Molly Horwitz, a junior at Stanford University, is running for a spot in Stanford’s student senate. In the course of her campaign, Horwitz, a Latina and a Jew, sought the endorsement of Stanford’s Students of Color Coalition (SOCC) and was granted an interview. During the interview, Horwitz claims, she was asked this question: “Given your strong Jewish identity, how would you vote on divestment?” Although the senate has already passed a resolution urging Stanford to divest from companies alleged to profit from the oppression of Palestinians, divestment remains a live issue at Stanford.
The SOCC has denied Horwitz’s charge. Their denial acknowledges that the charge is serious: “Religious discrimination . . . starkly violates the values on which the Students of Color Coalition is based. Were these allegations true, they would not only merit a public apology but also constitute a betrayal of both the communities SOCC represents and the ideas the coalition members promise to uphold.”
Yet “several students” according to the New York Times piece linked above, “said they did not see it as problematic to connect a stance on divestment with Judaism.”
I don’t know if Horwitz’s story is true, but she explains very well what is “problematic” here. If “SOCC had wanted to know how I felt about divestment, they could have asked that.” What “made me so distressed was not that SOCC had asked me about divestment, but that they had thought my Jewishness might make me a poor Senator.” Would the Stanford students who don’t grasp Horwitz’s distress have trouble grasping why an African-American judicial candidate might object if a Senator were to ask her: “Given your African-American identity, how would you rule on affirmative action cases?”
Horwitz’s story reminds us of the case of Rachel Beyda, a UCLA undergraduate and candidate for the student government’s Judicial Board. This February, the student council refused to confirm her appointment because some members thought that her membership in campus Jewish organizations might constitute a conflict of interest were a case involving divestment to come before the board. They relented only after a faculty adviser insisted that the council couldn’t reject Beyda merely because she was affiliated with Jewish organizations.
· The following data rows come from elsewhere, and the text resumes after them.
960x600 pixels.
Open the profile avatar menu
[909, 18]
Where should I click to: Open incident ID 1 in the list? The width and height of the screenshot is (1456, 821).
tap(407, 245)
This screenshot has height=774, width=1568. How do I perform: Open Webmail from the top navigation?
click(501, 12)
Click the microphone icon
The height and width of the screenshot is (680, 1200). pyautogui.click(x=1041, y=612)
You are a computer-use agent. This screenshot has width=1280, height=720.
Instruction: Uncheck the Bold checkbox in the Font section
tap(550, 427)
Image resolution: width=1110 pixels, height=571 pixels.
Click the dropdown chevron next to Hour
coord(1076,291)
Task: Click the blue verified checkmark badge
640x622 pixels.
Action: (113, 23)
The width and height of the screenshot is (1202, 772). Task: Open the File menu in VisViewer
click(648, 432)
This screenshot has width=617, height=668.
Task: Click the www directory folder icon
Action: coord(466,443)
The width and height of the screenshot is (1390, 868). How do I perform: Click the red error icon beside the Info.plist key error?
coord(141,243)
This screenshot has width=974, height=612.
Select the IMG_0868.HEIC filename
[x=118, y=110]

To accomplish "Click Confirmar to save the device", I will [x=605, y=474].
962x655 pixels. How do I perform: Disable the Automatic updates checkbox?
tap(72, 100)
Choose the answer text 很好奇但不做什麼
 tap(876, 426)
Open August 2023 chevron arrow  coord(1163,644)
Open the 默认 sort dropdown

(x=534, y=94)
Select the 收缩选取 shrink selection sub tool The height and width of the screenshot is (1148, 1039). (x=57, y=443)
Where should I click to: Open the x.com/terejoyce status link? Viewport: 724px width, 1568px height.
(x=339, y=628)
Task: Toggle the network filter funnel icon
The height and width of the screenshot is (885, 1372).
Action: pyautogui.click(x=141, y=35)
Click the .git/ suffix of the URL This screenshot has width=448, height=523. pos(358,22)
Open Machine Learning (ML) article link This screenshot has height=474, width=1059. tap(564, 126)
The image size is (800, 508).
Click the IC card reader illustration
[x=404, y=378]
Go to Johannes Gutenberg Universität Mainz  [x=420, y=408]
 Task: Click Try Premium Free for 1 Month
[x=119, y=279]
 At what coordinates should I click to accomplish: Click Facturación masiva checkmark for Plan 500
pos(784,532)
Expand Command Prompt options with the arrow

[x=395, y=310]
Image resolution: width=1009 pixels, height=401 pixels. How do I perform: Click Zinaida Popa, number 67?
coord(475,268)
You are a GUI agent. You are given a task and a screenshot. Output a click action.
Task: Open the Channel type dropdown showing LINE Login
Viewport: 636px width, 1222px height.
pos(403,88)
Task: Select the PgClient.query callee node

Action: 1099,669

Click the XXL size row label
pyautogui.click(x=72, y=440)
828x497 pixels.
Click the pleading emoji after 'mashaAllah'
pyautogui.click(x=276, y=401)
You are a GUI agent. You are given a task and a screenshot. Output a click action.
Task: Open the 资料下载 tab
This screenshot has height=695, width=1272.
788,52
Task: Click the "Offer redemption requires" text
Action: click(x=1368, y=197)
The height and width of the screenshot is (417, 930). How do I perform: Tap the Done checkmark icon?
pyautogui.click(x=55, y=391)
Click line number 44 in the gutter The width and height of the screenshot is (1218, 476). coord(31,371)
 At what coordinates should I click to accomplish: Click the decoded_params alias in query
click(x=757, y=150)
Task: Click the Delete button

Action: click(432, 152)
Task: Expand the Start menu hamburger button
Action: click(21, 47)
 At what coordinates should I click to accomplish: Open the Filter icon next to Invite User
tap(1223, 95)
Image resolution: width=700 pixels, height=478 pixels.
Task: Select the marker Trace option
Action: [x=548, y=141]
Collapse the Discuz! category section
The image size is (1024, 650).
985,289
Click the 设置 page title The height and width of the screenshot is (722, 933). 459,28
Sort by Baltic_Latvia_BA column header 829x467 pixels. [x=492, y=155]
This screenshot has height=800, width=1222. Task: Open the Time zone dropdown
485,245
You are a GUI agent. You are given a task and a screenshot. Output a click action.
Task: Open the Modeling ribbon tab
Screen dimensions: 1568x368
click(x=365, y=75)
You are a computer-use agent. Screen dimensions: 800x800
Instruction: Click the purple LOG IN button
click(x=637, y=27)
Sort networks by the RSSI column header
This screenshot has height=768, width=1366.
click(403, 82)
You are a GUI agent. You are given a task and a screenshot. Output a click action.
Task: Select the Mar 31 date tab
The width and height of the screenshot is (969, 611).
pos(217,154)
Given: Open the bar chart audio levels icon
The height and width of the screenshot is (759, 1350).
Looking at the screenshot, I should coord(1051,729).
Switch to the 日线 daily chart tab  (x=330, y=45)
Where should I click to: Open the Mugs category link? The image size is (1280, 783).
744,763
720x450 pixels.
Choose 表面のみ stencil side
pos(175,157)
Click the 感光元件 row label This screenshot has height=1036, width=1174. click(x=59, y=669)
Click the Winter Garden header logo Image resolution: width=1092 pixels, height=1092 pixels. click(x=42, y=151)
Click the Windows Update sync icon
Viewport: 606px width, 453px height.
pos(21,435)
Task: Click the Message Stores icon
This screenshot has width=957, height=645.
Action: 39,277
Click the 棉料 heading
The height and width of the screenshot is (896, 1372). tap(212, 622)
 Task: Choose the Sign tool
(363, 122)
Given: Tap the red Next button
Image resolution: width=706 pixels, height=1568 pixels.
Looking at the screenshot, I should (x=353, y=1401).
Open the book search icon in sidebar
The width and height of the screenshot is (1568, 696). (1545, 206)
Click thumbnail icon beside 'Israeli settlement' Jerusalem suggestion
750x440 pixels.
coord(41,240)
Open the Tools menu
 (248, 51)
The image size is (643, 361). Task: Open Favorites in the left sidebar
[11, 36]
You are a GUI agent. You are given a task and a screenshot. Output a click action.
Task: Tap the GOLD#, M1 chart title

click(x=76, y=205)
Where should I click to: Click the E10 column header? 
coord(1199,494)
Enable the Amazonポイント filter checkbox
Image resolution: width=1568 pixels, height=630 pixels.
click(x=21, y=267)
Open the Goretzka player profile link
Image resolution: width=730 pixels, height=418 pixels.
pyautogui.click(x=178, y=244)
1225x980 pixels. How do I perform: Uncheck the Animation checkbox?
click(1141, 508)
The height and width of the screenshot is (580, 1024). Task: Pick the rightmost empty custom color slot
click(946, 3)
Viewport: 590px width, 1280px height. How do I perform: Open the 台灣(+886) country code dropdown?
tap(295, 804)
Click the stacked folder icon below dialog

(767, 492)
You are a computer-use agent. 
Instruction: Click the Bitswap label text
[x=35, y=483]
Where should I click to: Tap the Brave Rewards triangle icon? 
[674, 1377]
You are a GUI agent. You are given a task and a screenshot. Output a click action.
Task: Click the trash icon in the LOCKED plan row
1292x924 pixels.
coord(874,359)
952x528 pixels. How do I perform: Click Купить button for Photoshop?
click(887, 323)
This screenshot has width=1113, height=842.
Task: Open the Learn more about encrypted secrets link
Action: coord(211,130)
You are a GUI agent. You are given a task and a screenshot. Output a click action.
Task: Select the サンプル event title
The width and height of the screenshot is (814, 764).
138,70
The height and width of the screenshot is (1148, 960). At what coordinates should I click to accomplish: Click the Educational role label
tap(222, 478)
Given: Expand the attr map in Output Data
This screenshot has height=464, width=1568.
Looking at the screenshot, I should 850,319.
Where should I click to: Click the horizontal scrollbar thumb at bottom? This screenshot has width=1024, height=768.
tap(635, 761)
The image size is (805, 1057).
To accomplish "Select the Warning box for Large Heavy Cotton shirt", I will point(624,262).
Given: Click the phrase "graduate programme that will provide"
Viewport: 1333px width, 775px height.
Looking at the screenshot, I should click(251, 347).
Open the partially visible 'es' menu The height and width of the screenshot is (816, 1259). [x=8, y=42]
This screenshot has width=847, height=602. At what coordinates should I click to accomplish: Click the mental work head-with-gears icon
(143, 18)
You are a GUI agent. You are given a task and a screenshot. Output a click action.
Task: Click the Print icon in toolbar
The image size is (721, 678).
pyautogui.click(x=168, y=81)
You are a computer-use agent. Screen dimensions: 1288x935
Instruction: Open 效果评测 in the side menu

The Beyda case followed last year’s attempt by pro-divestment students at UCLA to convince student government candidates to pledge not to travel to Israel on trips sponsored by “pro-Israel” organizations like the Anti-Defamation League. They also charged two senators who had voted against divestment with violating the “ethical code on conflicts of interest” because they “had gone to Israel on sponsored trips.” These actions drew sharp criticism from UCLA’s Chancellor Gene Block.
The already troubling effort to delegitimize supporters of Israel at UCLA transformed, in the Beyda case, into a suspicion and rejection of Jewish students. Whether Horwitz’s Stanford story turns out to be true or not, campus leaders need to be mindful that what happened at UCLA can happen almost anywhere.
Excluding someone from a position on a student senate because of their religion is discrimination, pure and simple. But phrases like “membership in campus Jewish organizations” might not mean quite what they seem. Organizations calling themselves simply “Jewish”, like Hillel, are often strongly pro-Zionist, in other words, for racial discrimination in Palestine. Excluding someone because they support discrimination is OK, surely.
It’s the same with the hypothetical question “Given your African-American identity, how would you rule on affirmative action cases?”. It depends whether “identity” means “ethnicity” or “political affiliation”. If the latter, it would be quite reasonable for students who disagree with affirmative action to ask about African-American identity. Except a howling mob would drive them off campus.